Rental property landlords need to regularly maintain and update their properties to remain competitive and maximize rental income. Like wood flooring and stainless-steel appliances, fireplaces are also a very desirable and sought-after home feature that can increase property value. A 2017 survey by Angie’s List found that a fireplace adds about $5,000 to the property value. In addition to an increase in property value, properties with a fireplace rent at a premium, thus increasing rental income as well. However, there are some liability and safety issues to consider before investing in a fireplace for your rental property.
Consider Installing a Fireplace Insert
Fireplace inserts are self-contained heating appliances that offer a traditional fireplace ambiance at a fraction of the cost, making them an excellent choice for rental properties. Fireplace inserts are available in several different fuel types, including wood, pellets, gas, and electric. Zero clearance fireplaces are an excellent fit for homes, condos, and townhomes that don’t have space for a traditional fireplace. Fireplace inserts are also cleaner, safer, and easier for tenants to operate and maintain.

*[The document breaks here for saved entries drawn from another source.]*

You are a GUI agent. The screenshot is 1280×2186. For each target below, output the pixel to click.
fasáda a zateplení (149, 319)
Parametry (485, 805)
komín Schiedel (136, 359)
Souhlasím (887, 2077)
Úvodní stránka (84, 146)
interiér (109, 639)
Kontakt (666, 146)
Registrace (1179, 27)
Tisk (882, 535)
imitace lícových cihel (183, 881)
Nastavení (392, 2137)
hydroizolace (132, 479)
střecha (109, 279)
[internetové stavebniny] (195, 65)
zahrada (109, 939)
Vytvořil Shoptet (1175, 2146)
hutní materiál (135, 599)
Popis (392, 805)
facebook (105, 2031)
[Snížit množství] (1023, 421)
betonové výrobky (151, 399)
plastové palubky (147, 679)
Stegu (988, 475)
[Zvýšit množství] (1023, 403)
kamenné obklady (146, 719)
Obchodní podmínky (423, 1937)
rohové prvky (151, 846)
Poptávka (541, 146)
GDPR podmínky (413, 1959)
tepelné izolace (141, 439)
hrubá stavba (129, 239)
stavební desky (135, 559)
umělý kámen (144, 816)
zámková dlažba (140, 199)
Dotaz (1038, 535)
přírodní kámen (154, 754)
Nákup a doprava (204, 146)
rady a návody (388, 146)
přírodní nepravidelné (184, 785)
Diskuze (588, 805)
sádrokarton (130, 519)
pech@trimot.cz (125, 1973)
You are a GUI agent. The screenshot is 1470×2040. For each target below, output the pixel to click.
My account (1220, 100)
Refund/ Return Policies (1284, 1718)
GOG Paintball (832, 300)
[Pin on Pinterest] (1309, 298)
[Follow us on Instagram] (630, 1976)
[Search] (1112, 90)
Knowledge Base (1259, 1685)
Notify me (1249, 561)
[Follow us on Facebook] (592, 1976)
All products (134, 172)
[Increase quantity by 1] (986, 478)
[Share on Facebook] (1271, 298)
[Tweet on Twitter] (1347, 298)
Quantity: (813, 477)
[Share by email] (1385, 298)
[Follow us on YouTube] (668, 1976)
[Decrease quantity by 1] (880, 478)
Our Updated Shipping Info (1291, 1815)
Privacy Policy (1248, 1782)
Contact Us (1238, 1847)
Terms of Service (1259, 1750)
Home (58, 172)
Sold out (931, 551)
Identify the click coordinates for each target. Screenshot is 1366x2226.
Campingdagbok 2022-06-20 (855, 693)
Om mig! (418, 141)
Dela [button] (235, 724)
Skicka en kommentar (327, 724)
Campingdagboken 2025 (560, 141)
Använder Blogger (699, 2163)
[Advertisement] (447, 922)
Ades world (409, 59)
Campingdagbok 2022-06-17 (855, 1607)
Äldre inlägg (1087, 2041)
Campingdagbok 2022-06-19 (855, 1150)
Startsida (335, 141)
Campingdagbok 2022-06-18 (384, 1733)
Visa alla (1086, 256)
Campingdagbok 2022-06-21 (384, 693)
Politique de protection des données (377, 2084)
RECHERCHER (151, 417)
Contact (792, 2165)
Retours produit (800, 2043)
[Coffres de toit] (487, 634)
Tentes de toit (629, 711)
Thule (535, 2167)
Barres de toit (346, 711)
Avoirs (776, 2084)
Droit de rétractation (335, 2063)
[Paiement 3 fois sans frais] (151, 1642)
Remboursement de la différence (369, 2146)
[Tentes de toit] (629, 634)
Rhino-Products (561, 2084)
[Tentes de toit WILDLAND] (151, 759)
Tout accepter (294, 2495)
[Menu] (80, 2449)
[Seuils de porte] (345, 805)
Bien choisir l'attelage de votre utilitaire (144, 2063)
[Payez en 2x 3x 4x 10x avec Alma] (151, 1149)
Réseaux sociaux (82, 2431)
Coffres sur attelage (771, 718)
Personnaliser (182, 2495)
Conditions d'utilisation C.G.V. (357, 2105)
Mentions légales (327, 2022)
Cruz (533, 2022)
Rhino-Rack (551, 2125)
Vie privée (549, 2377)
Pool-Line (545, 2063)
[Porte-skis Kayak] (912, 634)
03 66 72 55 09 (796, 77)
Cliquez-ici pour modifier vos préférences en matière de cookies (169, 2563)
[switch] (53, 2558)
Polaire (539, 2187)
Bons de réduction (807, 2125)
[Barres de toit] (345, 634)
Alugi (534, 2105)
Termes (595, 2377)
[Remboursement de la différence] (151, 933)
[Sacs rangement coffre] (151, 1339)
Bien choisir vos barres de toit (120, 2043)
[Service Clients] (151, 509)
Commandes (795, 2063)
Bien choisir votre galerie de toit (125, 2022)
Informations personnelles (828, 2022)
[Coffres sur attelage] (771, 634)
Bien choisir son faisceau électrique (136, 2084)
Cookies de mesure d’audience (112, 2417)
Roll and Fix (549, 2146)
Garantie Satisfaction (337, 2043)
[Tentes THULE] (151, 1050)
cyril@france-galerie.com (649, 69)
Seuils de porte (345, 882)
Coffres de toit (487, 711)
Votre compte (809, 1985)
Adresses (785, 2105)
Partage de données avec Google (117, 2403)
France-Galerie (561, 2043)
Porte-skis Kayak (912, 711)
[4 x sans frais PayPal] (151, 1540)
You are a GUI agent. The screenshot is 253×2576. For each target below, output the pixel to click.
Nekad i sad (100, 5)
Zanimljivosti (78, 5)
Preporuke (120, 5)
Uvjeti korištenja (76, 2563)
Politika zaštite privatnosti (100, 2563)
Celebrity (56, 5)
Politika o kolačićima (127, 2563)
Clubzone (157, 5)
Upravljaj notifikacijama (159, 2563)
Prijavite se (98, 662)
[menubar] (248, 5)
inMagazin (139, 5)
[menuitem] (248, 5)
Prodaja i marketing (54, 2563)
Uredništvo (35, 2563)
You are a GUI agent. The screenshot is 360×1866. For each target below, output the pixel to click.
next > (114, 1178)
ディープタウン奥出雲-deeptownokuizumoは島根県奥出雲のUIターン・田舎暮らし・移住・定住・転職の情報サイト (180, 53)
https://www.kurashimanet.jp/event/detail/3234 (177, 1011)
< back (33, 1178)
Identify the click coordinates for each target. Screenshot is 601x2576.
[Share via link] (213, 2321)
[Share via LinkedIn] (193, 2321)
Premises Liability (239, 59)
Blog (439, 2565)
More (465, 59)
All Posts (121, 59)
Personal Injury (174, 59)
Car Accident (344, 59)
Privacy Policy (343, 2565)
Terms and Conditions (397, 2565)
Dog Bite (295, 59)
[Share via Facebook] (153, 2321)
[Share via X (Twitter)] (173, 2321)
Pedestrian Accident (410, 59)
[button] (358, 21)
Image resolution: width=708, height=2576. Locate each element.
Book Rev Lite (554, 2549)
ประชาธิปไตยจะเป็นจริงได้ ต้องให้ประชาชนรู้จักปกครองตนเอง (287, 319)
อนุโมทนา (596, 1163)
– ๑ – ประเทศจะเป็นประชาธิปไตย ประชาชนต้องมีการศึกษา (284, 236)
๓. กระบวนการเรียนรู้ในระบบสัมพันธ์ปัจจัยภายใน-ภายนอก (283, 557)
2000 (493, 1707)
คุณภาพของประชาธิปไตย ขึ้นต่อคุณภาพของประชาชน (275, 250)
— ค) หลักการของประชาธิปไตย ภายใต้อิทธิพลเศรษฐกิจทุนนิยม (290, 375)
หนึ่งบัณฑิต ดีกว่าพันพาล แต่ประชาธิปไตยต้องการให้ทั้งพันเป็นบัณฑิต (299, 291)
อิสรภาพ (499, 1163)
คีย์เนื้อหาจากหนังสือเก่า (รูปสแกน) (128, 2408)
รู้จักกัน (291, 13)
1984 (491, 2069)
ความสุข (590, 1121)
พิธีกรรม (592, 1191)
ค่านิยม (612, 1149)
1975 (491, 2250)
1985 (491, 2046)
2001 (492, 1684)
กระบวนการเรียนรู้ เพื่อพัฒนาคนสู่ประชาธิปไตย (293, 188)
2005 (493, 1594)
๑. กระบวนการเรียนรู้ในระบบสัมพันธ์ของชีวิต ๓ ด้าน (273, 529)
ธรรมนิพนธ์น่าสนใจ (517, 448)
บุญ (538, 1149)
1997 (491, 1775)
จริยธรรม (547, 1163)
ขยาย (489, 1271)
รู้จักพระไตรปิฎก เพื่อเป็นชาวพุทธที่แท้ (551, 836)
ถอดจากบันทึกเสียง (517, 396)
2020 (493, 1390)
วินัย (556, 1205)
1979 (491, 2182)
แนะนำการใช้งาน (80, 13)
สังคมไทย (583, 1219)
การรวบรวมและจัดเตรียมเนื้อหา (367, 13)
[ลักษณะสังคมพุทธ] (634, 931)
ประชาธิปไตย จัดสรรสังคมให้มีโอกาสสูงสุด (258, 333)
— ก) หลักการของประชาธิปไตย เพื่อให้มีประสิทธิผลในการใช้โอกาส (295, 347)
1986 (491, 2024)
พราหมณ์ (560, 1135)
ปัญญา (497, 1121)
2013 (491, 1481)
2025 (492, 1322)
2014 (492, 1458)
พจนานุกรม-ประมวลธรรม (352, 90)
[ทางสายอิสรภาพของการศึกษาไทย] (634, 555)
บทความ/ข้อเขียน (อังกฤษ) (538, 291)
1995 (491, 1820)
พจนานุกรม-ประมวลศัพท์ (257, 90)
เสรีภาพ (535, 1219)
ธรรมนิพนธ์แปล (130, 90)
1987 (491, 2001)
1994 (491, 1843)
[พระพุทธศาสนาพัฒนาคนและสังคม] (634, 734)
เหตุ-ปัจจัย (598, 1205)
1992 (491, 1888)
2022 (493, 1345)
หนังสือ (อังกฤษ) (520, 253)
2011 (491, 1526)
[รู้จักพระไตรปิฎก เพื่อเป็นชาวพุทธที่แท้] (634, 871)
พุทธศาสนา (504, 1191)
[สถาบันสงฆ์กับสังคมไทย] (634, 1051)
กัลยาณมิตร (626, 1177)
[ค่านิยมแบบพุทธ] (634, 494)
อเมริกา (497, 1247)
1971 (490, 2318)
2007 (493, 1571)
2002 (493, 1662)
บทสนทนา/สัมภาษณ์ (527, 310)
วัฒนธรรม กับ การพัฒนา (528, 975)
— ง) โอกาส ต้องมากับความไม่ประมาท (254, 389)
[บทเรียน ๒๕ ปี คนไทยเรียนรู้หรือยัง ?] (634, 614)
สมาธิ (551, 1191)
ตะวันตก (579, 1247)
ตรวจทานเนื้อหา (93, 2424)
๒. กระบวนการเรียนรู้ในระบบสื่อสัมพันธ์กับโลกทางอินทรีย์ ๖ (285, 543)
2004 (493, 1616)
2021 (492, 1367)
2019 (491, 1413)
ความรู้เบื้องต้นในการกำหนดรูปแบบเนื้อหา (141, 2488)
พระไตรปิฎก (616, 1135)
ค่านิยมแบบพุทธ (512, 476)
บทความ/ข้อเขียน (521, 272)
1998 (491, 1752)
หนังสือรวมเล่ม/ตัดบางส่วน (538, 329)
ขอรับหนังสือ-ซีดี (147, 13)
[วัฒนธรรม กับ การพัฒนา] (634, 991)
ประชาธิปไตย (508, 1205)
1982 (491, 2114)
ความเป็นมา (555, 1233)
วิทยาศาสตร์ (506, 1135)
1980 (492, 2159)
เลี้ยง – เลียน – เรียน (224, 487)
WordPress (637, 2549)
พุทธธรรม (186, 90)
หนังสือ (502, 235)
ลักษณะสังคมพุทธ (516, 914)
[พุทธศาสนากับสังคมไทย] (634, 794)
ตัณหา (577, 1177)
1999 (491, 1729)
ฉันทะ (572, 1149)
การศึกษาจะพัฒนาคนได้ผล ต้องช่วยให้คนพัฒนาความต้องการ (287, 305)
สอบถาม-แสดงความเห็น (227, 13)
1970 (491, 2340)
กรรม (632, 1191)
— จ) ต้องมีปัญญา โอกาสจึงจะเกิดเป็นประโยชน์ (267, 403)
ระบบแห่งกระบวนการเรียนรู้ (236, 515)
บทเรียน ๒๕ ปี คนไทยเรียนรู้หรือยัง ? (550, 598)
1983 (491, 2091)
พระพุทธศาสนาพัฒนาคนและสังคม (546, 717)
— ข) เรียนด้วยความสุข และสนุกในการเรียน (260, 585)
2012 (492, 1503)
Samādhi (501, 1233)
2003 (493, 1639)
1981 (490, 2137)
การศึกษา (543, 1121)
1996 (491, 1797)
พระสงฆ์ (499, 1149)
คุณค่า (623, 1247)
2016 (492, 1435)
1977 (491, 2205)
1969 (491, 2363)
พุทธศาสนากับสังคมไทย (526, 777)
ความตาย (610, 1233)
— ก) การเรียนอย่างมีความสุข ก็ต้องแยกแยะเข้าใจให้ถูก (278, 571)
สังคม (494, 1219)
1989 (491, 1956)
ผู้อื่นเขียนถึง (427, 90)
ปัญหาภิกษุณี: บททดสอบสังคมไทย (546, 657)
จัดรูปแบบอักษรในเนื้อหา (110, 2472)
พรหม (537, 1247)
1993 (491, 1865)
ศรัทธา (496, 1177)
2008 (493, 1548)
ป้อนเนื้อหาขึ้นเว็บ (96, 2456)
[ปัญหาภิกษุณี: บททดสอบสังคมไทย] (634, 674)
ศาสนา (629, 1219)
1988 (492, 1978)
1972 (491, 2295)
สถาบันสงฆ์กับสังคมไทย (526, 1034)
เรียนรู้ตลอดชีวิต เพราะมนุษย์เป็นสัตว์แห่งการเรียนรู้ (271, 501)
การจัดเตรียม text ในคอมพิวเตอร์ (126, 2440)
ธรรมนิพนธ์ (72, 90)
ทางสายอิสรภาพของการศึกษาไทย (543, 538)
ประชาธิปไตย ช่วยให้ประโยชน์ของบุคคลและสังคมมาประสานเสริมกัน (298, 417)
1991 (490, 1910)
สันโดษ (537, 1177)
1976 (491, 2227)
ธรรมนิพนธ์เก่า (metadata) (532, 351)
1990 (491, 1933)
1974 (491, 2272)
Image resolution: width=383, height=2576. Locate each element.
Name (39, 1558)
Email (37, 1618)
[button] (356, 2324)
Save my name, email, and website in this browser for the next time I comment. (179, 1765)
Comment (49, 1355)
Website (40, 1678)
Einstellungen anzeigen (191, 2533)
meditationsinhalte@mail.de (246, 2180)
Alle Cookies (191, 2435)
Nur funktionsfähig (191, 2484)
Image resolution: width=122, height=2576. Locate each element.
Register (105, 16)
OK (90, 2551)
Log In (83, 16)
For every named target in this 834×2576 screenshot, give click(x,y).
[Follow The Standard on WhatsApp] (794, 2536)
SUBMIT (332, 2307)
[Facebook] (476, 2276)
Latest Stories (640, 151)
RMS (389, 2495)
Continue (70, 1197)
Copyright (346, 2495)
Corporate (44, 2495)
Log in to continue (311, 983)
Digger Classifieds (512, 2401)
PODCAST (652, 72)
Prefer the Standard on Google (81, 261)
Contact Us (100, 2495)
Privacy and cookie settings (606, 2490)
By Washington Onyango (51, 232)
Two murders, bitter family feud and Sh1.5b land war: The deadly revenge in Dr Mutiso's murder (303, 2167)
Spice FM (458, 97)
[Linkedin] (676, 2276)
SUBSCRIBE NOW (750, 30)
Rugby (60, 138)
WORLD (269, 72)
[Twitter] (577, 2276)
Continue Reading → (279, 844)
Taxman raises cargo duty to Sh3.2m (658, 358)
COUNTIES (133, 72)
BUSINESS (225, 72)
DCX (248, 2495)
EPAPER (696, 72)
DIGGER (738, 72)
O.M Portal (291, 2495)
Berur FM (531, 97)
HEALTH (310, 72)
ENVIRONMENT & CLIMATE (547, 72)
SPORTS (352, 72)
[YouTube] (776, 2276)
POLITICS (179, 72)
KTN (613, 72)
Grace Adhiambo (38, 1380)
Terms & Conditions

Condominium and Homeowner’s Associations may have rules and regulations that limit or restrict the size and types of fireplaces and other heating appliances that could be installed in your rental property. For instance, they may prohibit installing a chimney but may allow landlords to install a vented or ventless fireplace insert. Landlords also need to check if COA/HOA approval is required before installing a heating appliance.
Landlords should also consult with their insurance carrier before installing a fireplace or heating appliance in a rental property. An insurance rider may be necessary to protect the landlord from liability in the event of accidental injury or property damage while using the appliance. Otherwise, the landlord may be held personally liable for property damage or injuries caused by the tenant. Also, it’s a good idea to require tenants to obtain a Renter’s Insurance policy to cover their possessions in the event of a fire.
Accidental injury and property damage can occur when a tenant doesn’t know how to use or maintain an appliance properly. Landlords should consider updating the Rental Agreement to include safety precautions and instructions on using the fireplace. Make sure the tenant understands their responsibilities for safely operating, maintaining, and caring for the appliance. Tenants also need to know who to call if there is a problem with the fireplace.
Annual Maintenance and Inspection
Whether you’re installing a wood or gas masonry or prefab fireplace or an electric fireplace insert, landlords should have a certified fireplace technician inspect and clean the fireplace at least once per year. The fireplace should also be inspected before a new tenant moves into the property. Annual maintenance and inspections are essential to ensuring the appliance is safe to operate. It will also enable the landlord to uncover damage that may have been caused to the unit due to tenant misuse or neglect before any deposits are refunded.